To do. Pictures are to be left out; otherwise, copy exactly the lines from the line containing "This screenshot has width=1200, height=927." through the end of the data.

[Dataset entries]
◇ ◇ ◇ ◇

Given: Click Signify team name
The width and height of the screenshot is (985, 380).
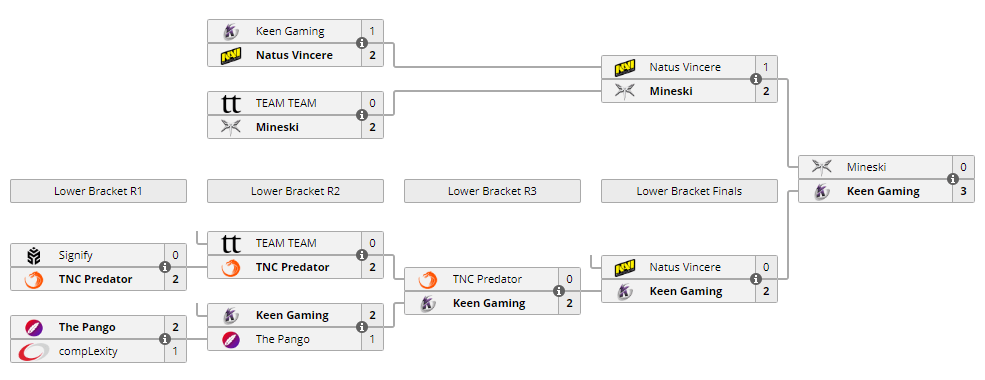Looking at the screenshot, I should click(x=76, y=256).
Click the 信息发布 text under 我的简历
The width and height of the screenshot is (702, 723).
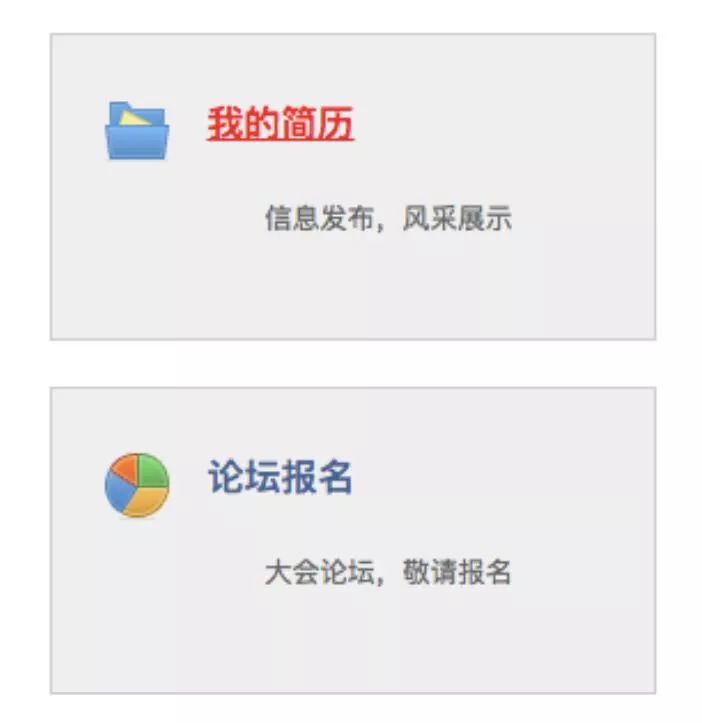[x=319, y=218]
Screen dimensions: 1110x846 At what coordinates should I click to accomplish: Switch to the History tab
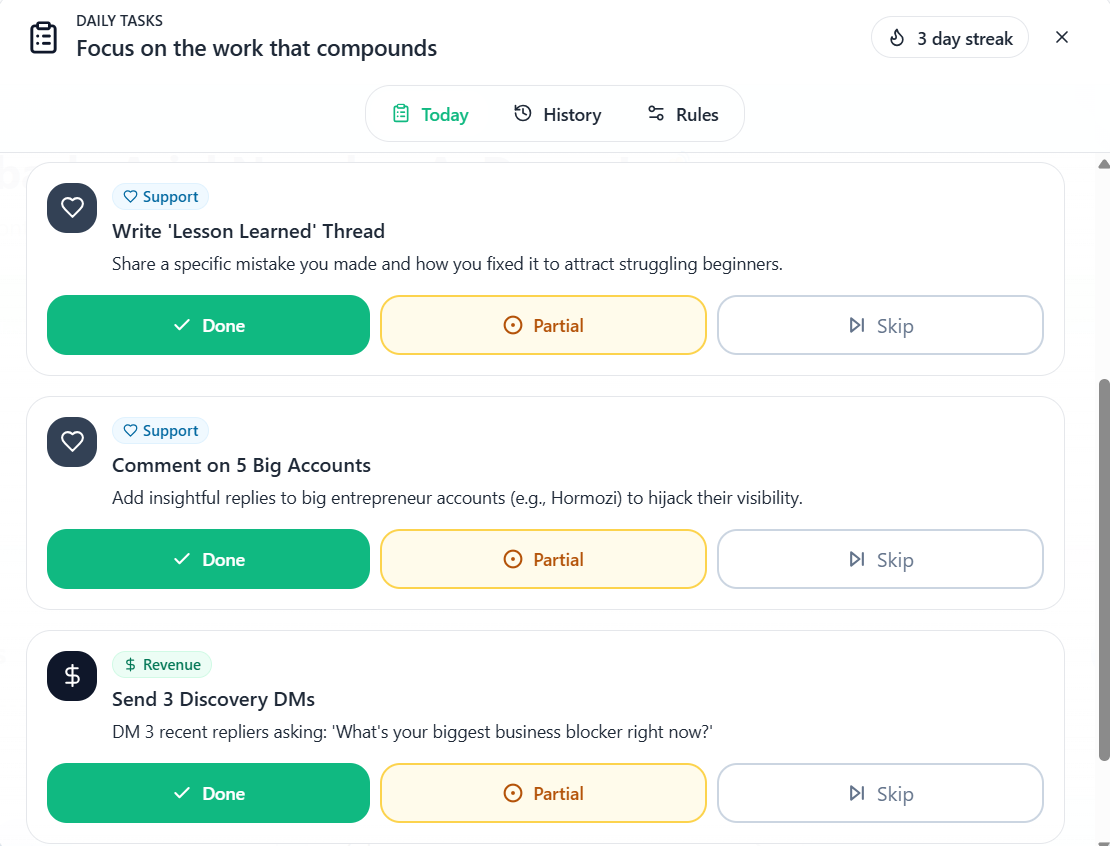pyautogui.click(x=557, y=114)

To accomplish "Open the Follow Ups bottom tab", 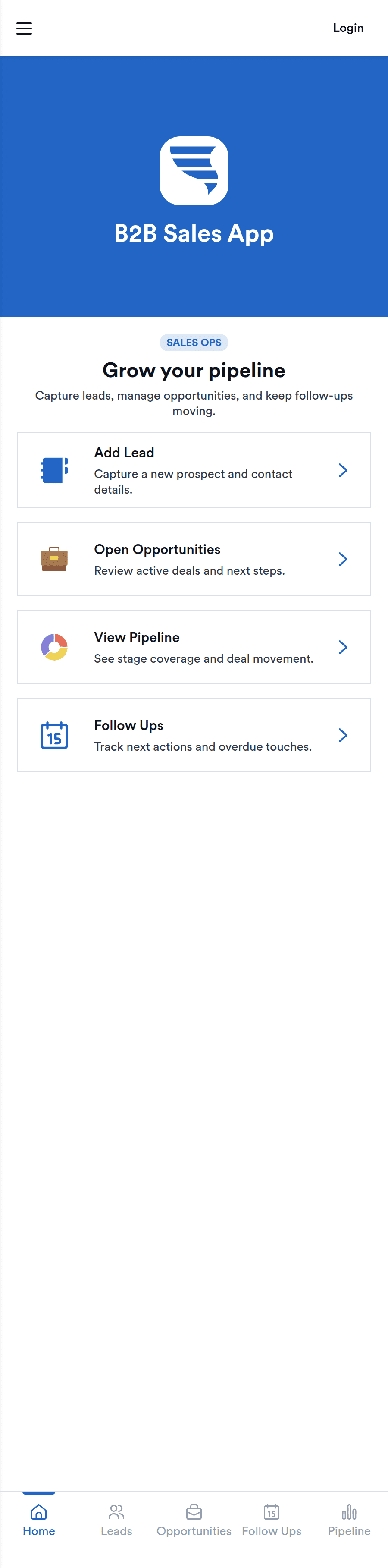I will click(271, 1520).
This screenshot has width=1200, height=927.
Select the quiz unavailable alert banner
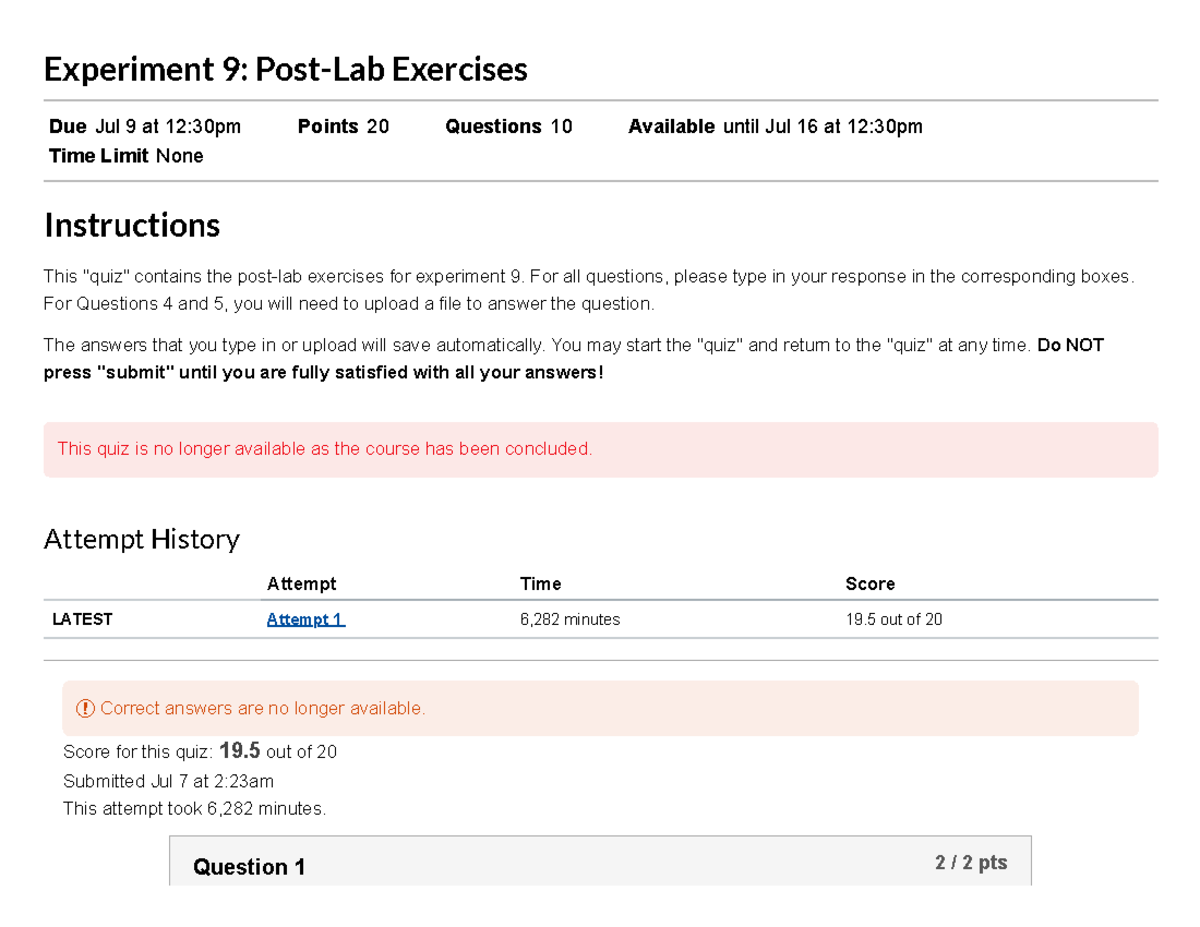click(600, 449)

◇ ◇ ◇ ◇

Expected answer.
This screenshot has width=1200, height=927.
Select the quiz unavailable alert banner
click(600, 449)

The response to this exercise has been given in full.